Top of The data

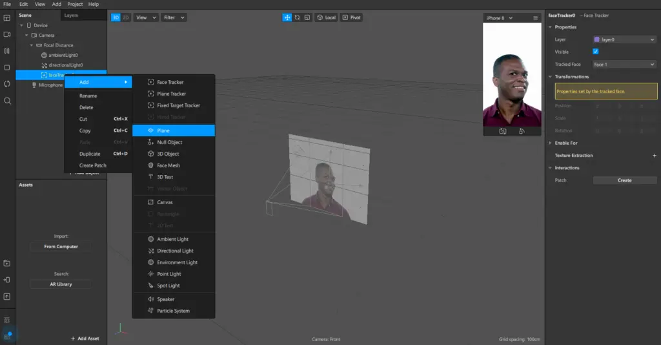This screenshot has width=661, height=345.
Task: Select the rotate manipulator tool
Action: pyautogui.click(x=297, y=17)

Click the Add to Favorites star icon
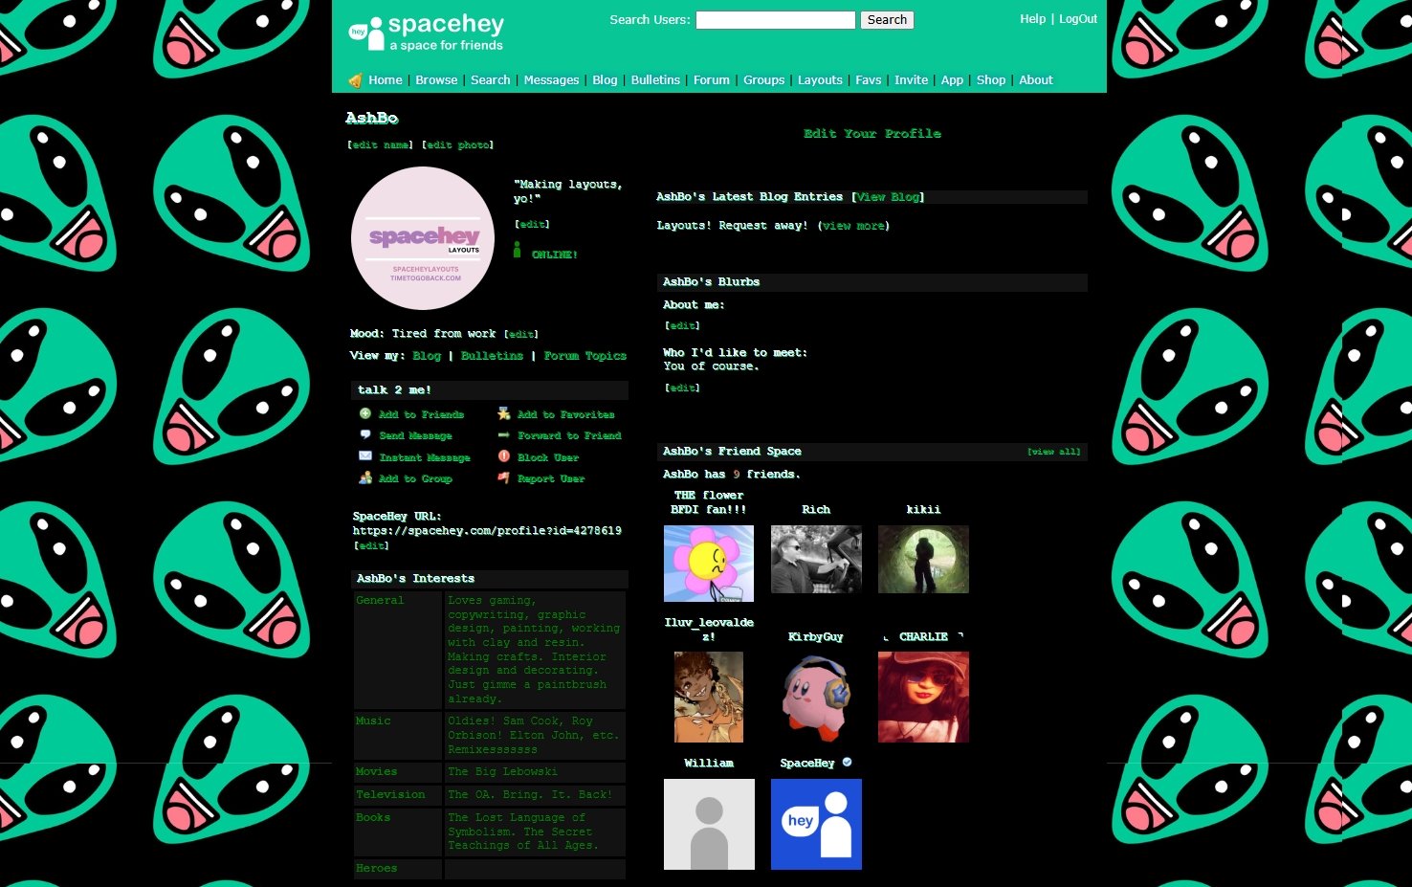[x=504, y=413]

Bottom of The data
Top of The data

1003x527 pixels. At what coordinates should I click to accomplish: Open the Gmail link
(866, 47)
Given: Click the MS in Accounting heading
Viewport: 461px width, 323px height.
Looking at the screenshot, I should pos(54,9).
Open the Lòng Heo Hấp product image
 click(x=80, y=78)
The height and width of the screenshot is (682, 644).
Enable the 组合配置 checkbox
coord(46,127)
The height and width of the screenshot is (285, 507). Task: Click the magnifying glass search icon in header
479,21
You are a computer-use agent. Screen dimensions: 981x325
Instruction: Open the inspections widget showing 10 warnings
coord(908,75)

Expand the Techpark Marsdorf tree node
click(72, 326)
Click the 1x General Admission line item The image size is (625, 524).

Bottom of The data
Top of The data

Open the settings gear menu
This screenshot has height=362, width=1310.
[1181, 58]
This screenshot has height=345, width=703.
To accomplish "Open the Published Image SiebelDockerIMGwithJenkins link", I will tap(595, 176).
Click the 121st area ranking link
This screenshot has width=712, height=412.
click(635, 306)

Bottom of The data

What you return must be the lines above that run from the line with "The height and width of the screenshot is (682, 644)." to the line with "Click the 1x", inclusive, each copied exactly.

The height and width of the screenshot is (682, 644).
Enable the 组合配置 checkbox
coord(46,127)
The height and width of the screenshot is (285, 507). Task: Click the magnifying glass search icon in header
479,21
You are a computer-use agent. Screen dimensions: 981x325
Instruction: Open the inspections widget showing 10 warnings
coord(908,75)

Expand the Techpark Marsdorf tree node
click(72, 326)
Click the 1x General Admission line item The image size is (625, 524).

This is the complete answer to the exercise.